───── Text to read ─────

Pentax has been around for a bit over 100 years. They are a smaller company and they LACK marketing common sense. However, do not let that stop you.

One thing that they do very well is lenses. Some of the best lenses ever produced are from Pentax. Now, with that said - they have produced some dogs - every company has done that. Here is an article that talks about some of the best lenses ever produced - and what is interesting is... You can still buy them, and they are still affordable - Today.


As others have said, sport shooting (fast moving targets in low light) is a challenge. However, the K7 is a good camera from what I hear. I recently upgraded to the K20 (the K7's predecessor) (from the K100) and it is wonderful - and a steal at the current price.

QuoteOriginally posted by suesydney Quote
Guys! We are buying a Pentax K7 Yeay! But We are now in another dilemma. What sort of lens should I start with? Twin WR Lens (18-50 / 55-200) or single 18-250?? We love to shoot Landscape / Nature / Portrait. Please help out! We once again sincerely appreciate all your responses and the time and effort in responding!

───── Record list ─────

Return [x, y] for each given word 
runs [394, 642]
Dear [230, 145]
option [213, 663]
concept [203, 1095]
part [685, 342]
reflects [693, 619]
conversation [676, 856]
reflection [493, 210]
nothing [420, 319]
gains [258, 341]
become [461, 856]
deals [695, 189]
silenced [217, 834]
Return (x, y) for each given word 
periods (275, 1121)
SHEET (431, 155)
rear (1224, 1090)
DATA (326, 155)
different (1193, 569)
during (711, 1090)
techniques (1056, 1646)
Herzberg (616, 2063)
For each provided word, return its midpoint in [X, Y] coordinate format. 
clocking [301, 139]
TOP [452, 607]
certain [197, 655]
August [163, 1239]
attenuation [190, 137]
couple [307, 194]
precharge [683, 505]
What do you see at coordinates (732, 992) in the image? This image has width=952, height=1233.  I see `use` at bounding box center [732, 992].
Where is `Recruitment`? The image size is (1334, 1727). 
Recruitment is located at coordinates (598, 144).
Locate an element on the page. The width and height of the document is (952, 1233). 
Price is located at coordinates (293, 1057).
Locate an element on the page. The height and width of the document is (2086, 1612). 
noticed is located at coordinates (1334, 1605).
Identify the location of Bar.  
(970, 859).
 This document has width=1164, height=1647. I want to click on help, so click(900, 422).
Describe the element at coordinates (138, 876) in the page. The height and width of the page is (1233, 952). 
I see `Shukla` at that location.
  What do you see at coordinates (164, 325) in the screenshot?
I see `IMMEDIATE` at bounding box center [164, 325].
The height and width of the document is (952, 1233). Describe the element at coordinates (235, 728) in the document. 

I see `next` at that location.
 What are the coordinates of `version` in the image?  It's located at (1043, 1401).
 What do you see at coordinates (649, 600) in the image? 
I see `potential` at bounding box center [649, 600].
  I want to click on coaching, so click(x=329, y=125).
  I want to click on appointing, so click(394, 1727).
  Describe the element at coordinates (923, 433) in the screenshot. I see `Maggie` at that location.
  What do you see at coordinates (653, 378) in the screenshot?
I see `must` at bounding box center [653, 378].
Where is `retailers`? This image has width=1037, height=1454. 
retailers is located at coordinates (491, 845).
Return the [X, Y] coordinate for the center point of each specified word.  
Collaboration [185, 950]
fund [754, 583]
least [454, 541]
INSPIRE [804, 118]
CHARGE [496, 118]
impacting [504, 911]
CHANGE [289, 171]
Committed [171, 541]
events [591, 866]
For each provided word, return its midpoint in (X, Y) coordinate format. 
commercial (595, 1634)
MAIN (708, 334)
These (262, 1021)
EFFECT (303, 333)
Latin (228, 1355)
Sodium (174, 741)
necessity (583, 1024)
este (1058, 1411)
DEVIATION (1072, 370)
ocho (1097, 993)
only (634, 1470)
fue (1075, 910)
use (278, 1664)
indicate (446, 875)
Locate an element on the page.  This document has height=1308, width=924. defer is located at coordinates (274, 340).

─────

--- Objectives ---
a - Repeat the Pentax post from "One thing that" to "the current price.", substituting "inexpensive" for "affordable".
b - Answer these questions from the Pentax post:
(i) How long has Pentax been around?
(ii) Which camera did the writer upgrade to, and from which model?
(iii) Which two lens choices does suesydney ask about?
c - Can you write the next part of the Pentax post, picking up after its last sentence?

--- Answers for the tasks ---
a -
One thing that they do very well is lenses. Some of the best lenses ever produced are from Pentax. Now, with that said - they have produced some dogs - every company has done that. Here is an article that talks about some of the best lenses ever produced - and what is interesting is... You can still buy them, and they are still inexpensive - Today.


As others have said, sport shooting (fast moving targets in low light) is a challenge. However, the K7 is a good camera from what I hear. I recently upgraded to the K20 (the K7's predecessor) (from the K100) and it is wonderful - and a steal at the current price.

b -
(i) A bit over 100 years.
(ii) The K20, upgraded from the K100.
(iii) The twin WR lenses (18-50 / 55-200) or a single 18-250.

c -
A year ago, I would have given you a different answer. Today, however I would go with a hybrid of the Twin WR Lenses, essentially the 18-55WR Kit lens, but rather than its brother (or sister) I would suggest the 55-300. The 55-300 is not a WR lens, but over all I think that the 55-300 has a much more useful range, and would be more appreciated than the 50-200. I have both the 50-200 and the 55-300. The 50-200 is an excellent lens, but with the 55-300 I find the range much more usable. If size is an issue the 50-200 lens is much smaller and lighter. In terms of Image Quality, I really do like the 55-300. Pentax has done an outstanding job with the design. So that is two lenses that covers everything.

The one lens solution, the 18-250 has had some excellent reviews from users. They like the single lens, especially for walking around. With toting around a bag through the airport, I can agree. However, in terms of image quality, I believe that the 2 lens set beats it. There is somewhat of a rule of thumb in zoom lenses, that a zoom factor of around 4 is it. The 18-250 has a factor of almost 14 (250/18=13.8). It is just really difficult to design a lens with great glass that extends across such a wide range of focal lengths. For what it is, I think that it does a terrific job. I did earlier this year almost pick one up at a store closing, but I did not. So, in the end, I can not give you a head to head comparison.

If it were me, I would buy the body and single WR kit lens, and then supplement it with the 55-300. In starting out, you have everything covered with the pair.

Best of luck in your decision ...

Last edited by interested_observer; 09-16-2009 at 08:06 PM.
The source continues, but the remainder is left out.